Content starts
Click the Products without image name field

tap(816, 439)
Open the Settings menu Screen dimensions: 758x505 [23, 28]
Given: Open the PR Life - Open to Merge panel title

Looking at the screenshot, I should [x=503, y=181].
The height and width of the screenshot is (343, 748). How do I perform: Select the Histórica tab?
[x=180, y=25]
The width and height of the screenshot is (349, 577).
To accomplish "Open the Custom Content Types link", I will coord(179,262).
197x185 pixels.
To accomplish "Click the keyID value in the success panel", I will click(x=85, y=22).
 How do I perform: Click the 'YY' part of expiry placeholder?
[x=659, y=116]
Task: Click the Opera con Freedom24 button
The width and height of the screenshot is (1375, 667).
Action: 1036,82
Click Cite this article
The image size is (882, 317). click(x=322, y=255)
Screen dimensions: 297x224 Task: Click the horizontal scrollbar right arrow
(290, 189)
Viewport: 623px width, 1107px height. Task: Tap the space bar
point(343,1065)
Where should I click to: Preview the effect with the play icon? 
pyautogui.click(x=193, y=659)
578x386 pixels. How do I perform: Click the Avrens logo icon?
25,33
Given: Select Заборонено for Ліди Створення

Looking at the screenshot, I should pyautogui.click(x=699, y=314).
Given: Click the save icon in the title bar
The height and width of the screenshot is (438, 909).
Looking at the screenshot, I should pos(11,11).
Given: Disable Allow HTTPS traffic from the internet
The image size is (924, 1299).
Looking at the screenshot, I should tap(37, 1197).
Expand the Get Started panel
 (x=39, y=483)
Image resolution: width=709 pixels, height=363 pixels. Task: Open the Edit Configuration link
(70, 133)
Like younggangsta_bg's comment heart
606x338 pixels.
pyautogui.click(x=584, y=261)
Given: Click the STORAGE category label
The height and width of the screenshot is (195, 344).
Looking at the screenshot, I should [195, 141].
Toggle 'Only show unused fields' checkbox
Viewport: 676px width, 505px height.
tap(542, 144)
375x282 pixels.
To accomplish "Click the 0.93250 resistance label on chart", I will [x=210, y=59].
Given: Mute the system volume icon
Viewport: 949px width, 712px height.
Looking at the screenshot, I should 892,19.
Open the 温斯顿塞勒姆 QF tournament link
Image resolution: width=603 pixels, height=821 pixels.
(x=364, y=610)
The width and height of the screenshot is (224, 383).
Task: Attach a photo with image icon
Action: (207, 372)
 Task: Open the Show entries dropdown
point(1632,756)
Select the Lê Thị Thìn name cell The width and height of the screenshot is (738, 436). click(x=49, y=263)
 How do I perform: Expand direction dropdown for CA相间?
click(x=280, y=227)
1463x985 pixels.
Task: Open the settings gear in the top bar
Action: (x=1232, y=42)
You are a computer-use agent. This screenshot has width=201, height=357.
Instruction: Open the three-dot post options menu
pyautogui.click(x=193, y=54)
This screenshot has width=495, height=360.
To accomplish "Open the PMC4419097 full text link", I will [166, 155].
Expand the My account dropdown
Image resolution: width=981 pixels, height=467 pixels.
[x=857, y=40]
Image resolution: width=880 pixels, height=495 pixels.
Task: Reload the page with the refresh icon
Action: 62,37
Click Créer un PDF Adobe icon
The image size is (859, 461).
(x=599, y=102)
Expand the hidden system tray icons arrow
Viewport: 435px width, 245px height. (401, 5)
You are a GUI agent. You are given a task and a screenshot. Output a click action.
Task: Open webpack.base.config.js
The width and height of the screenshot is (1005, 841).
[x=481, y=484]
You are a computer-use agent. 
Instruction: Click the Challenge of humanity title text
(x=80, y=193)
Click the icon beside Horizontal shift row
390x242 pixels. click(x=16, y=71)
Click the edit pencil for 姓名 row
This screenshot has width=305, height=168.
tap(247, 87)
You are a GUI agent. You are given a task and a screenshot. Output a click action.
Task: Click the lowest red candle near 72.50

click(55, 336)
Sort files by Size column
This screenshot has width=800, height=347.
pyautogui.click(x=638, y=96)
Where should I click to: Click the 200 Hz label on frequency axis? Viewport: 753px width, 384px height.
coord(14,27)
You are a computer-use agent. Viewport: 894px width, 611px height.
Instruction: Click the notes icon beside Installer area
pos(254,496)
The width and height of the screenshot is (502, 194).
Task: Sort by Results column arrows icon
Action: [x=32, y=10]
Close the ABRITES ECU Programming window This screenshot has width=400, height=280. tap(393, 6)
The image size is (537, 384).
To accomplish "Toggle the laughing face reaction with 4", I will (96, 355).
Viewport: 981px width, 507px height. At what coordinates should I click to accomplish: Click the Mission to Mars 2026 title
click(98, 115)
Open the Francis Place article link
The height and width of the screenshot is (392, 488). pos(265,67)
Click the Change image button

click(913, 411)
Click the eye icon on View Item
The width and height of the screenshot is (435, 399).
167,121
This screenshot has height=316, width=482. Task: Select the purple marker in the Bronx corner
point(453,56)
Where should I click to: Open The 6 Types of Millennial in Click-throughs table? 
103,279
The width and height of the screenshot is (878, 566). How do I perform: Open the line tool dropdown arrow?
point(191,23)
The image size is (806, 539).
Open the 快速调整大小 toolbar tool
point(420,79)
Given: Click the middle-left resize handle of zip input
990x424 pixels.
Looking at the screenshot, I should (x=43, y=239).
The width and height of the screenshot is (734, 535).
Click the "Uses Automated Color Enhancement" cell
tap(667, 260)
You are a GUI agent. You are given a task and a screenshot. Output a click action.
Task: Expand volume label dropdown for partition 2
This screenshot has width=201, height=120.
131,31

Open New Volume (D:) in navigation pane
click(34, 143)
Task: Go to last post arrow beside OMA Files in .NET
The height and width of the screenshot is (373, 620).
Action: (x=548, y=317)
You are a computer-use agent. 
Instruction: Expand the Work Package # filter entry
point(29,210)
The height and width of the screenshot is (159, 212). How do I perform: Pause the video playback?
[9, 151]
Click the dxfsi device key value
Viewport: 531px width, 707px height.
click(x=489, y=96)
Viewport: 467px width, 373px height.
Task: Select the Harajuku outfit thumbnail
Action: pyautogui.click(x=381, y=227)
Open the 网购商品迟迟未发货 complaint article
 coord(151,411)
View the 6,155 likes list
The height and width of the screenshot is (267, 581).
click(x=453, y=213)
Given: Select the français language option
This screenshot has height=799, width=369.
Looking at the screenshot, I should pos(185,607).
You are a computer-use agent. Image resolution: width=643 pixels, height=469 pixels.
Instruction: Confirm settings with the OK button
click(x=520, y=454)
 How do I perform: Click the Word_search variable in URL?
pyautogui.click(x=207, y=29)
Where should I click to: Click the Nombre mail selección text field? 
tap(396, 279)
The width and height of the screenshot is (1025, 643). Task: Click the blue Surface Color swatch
Content ends
• **Your instructions**: Above are the records; from them, give again exactly the lines from the one containing "Viewport: 623px width, 1107px" through the one containing "Given: Click the STORAGE category label", both included.

• **Solution to this task**:
Viewport: 623px width, 1107px height. Task: Tap the space bar
point(343,1065)
Where should I click to: Preview the effect with the play icon? 
pyautogui.click(x=193, y=659)
578x386 pixels. How do I perform: Click the Avrens logo icon?
25,33
Given: Select Заборонено for Ліди Створення

Looking at the screenshot, I should pyautogui.click(x=699, y=314).
Given: Click the save icon in the title bar
The height and width of the screenshot is (438, 909).
Looking at the screenshot, I should pos(11,11).
Given: Disable Allow HTTPS traffic from the internet
The image size is (924, 1299).
Looking at the screenshot, I should tap(37, 1197).
Expand the Get Started panel
 (x=39, y=483)
Image resolution: width=709 pixels, height=363 pixels. Task: Open the Edit Configuration link
(70, 133)
Like younggangsta_bg's comment heart
606x338 pixels.
pyautogui.click(x=584, y=261)
Given: Click the STORAGE category label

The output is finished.